Copy out everything from the line containing "Given: Add offersvietnam.info to cart" down to the end of the lines below. Leave the pictures out of your answer.

++++ Raw data ++++

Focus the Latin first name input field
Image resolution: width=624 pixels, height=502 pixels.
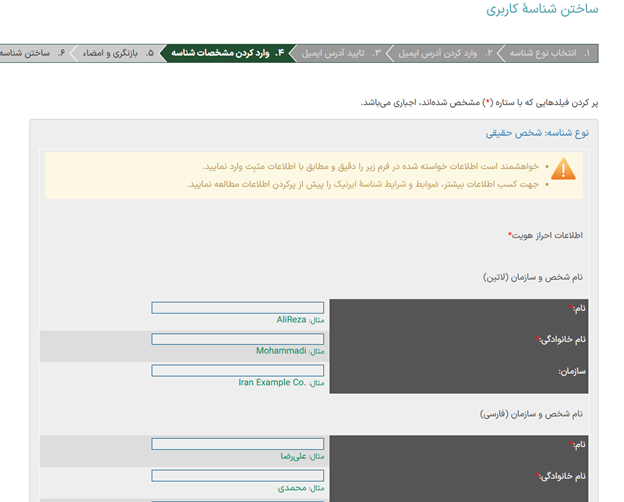237,308
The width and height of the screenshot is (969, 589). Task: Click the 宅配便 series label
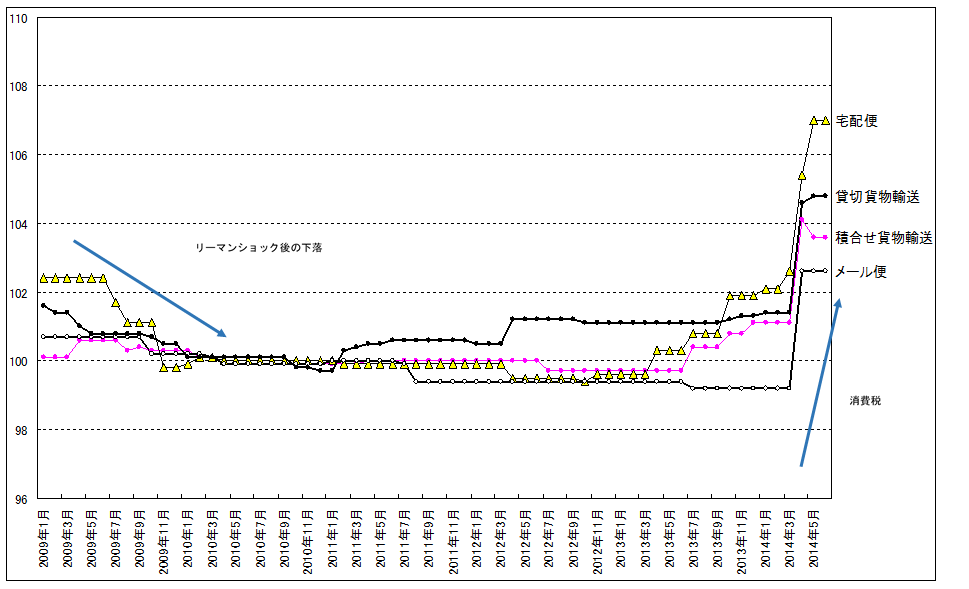(x=856, y=121)
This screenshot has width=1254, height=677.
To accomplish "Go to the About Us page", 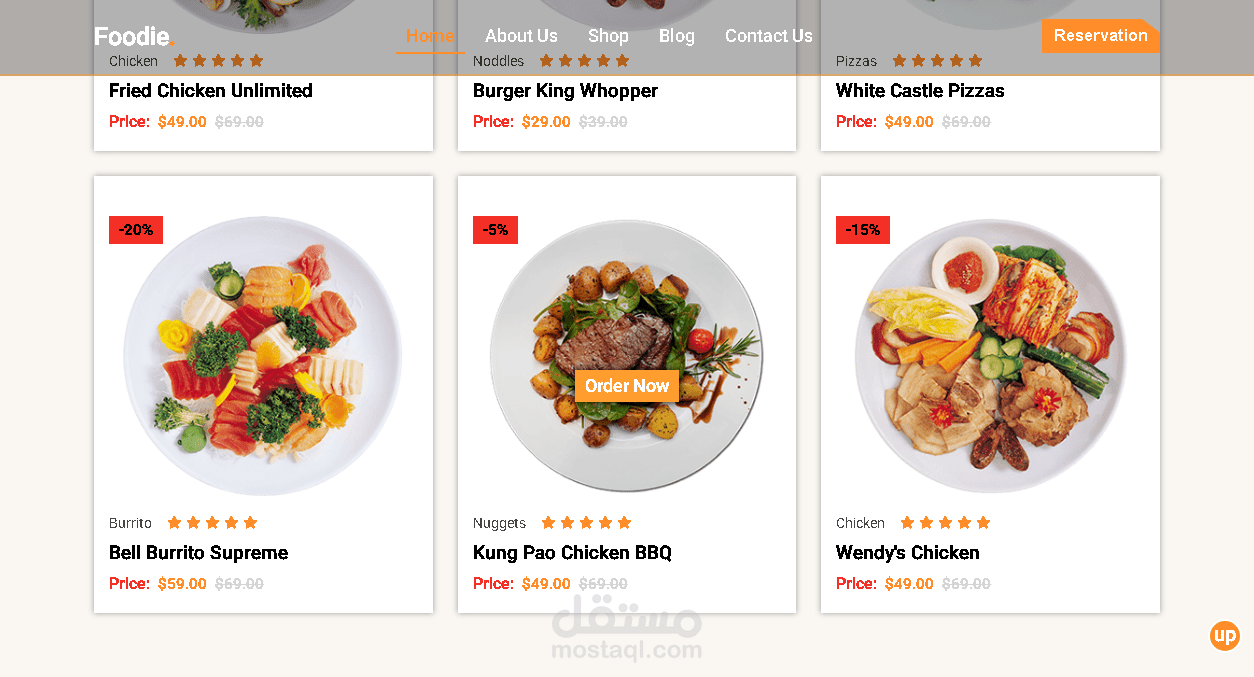I will tap(521, 36).
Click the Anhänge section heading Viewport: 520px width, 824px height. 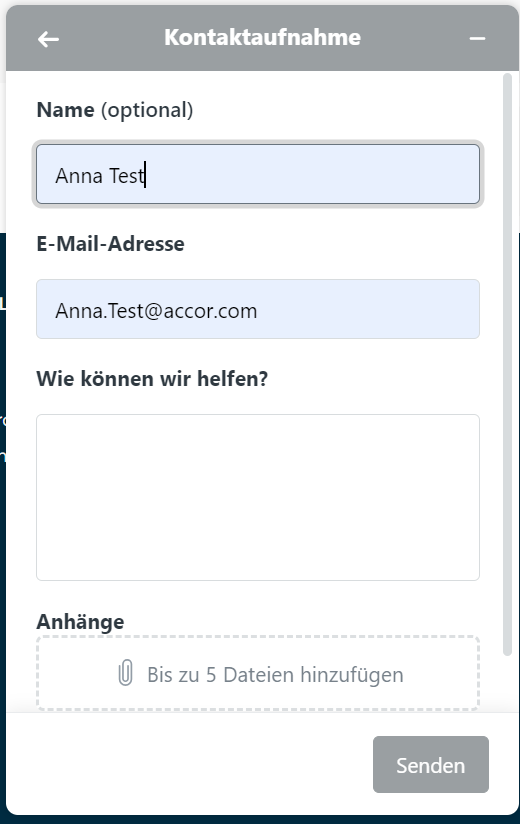click(x=80, y=622)
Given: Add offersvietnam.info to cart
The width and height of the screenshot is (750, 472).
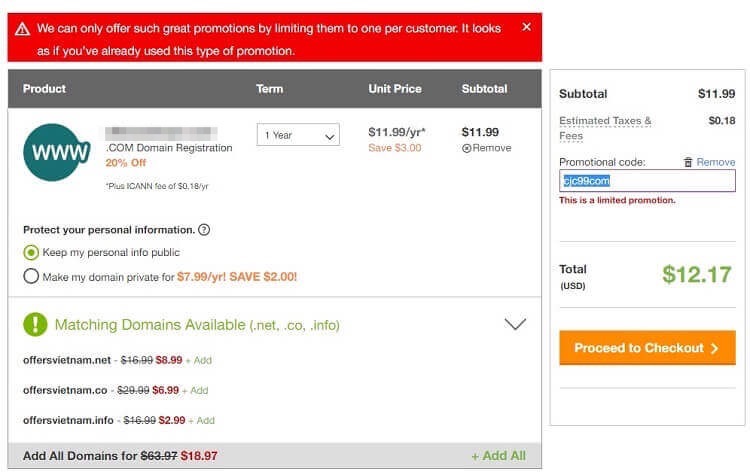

++++

### Task answer
Given: Add offersvietnam.info to cart
The width and height of the screenshot is (750, 472).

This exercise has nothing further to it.